Lamanya Imam ‘Awwamah dalam mentahqiq suatu kitab tidak lepas dari pandangannya tentang betapa pentingnya seorang muhaqqiq merujuk pada referensi-referensi ushul. Misalnya, dalam mentahqiq kitab Tadrib ar-Rawi fi Syarh Taqrib an-Nawawi, Imam ‘Awwamah merujuk pada karya Imam Nawawi, lalu karya Imam Khatib al-Baghdadi, lalu ulama-ulama sebelumnya sampai ke kitab ushul.

“Shingga, hasil tahqiq Imam ‘Awwamah sangat kokoh, sekalipun memang butuh waktu yang sangat lama,” kata Syaikh Muhyiddin ‘Awwamah.

METODE TAKHRIJ
Adapun dalam mentakhrij hadis, menurut Syaikh Muhyiddin ‘Awwamah, Imam ‘Awwamah tidak menggunakan takhrij yang bersifat general sebagaimana tahrij hadis, misalnya, dalam “Maktabah Syamilah”. Sebab, menurutnya, tiap-tiap kitab memiliki kekhasan tersendiri.

“Tidak bisa kitab hadis yang ditulis oleh ahli tasawuf ditakhrij oleh seorang ahli fiqih, atau kitab hadis ahli aqidah ditahrij oleh seorang ahli sirah. Tiap-tiap ulama punya hujjah tersendiri. Pasti ada alasan kuat, misalnya, kenapa hadis tentang ibadah dinukil di kitab tasawuf,” tukas Syaikh Muhyiddin ‘Awwamah.

Menurut Syaikh Muhyiddin ‘Awwamah, Imam ‘Awwamah menggunakan rasa yang mendalam (dzawq) dalam mentakhrij hadis-hadis yang tampak “anomali”. Ia melihat rahasia-rahasia yang tersembunyi di dalam hadis, misalnya, mengapa suatu hadis diletakkan di Bab Ihtihzan, bukan di Bab Ibadah? Mengapa suatu hadis yang telah diletakkan di suatu bab, dikutip lagi di bab lain di mana dua bab itu seolah tidak ada korelasi logisnya.

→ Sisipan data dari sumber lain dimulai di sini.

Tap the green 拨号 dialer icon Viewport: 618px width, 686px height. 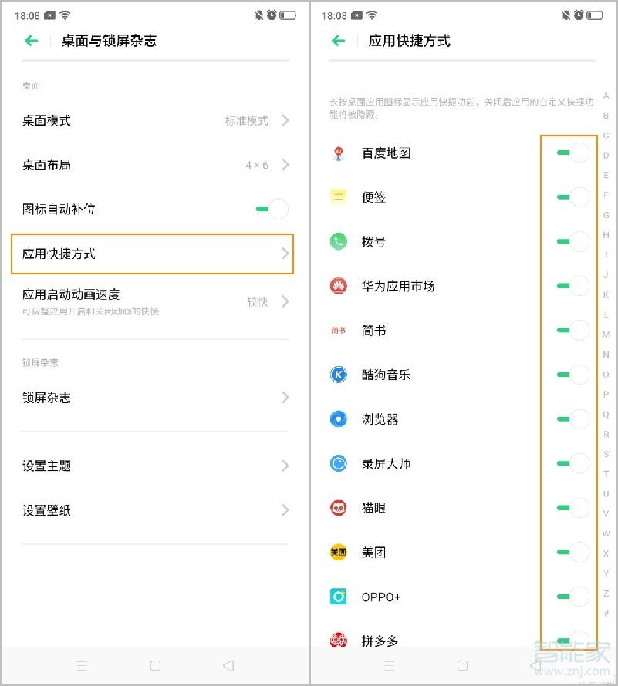tap(336, 241)

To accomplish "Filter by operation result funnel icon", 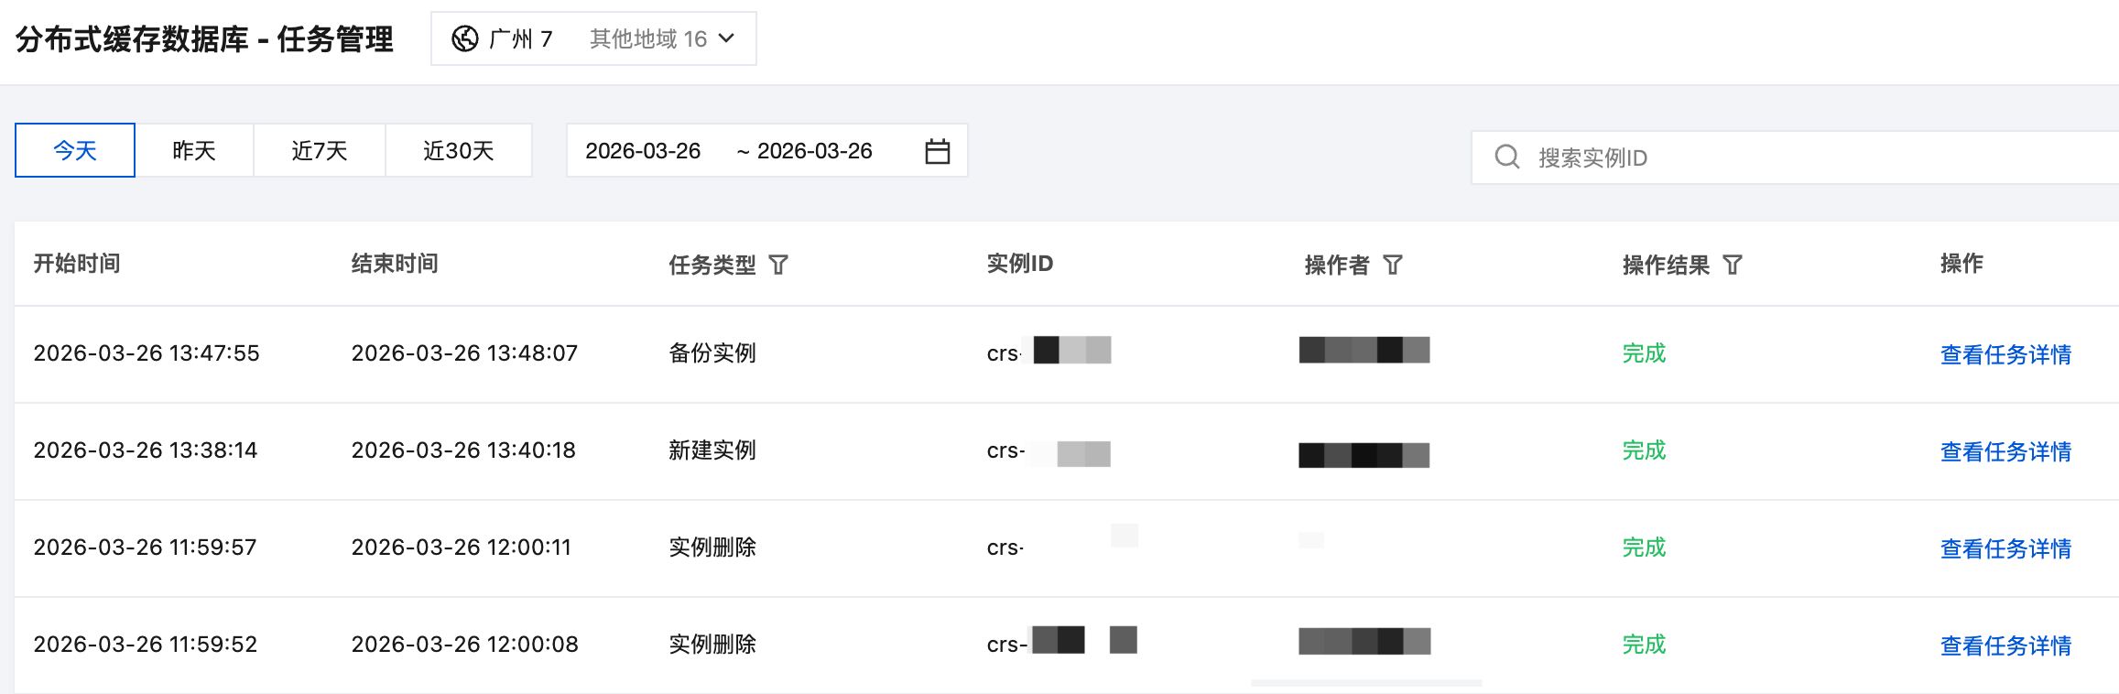I will coord(1732,265).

“Imam ‘Awwamah berusaha memahami maksud tersembunyi penulis hadis dalam meletakkan hadisnya di dalam sistematika yang mereka buat. Sebab, setiap penulis pasti memiliki maksud-maksud khusus dalam menempatkan suatu hadis di dalam kitabnya, sekalipun tidak mereka jelaskan secara mendetail,” ujar Syaikh Muhyiddin ‘Awwamah.

Hal yang paling dipegang teguh oleh Imam ‘Awwamah, baik dalam mentahqiq maupun mentakhrij hadis, ialah menaruh rasa takdzim terhadap ulama-ulama terdahulu. Menurut sang putra, Imam ‘Awwamah selalu mengutip ibarat: “Terompah ulama terdahulu ada di atas kepala kita semua.” Dengan prinsip ini, dalam mengkritik ulama terdahulu, ia senantiasa menjaga adab. Misalnya, jika ditemukan kekeliruan tulisan di referensi ushul, Imam ‘Awwamah tidak langsung menghukumi sang ulama salah, melainkan sekadar memberikan isyarah. Dan, kritik-kritik itu tidak ia manfaatkan untuk kebesaran dirinya.

“Saya mendapatkan banyak pelajaran adab dari ayah saya. Misalnya, ketika saya menulis kitab berjudul An-Nuqad al-Madaniyah yang berisi komentar-komentar saya atas hadis-hadis yang saya dapatkan dari guru-guru saya selama saya belajar di Madinah, ayah tidak ridha dengan judul itu karena arti nuqad adalah ‘kritik’. Lalu, beliau mengubah judul itu menjadi Khawasyi al-Madaniyah (arti khawasyi adalah tunduk),” ucap Syaikh Muhyiddin ‘Awwamah. (MAF).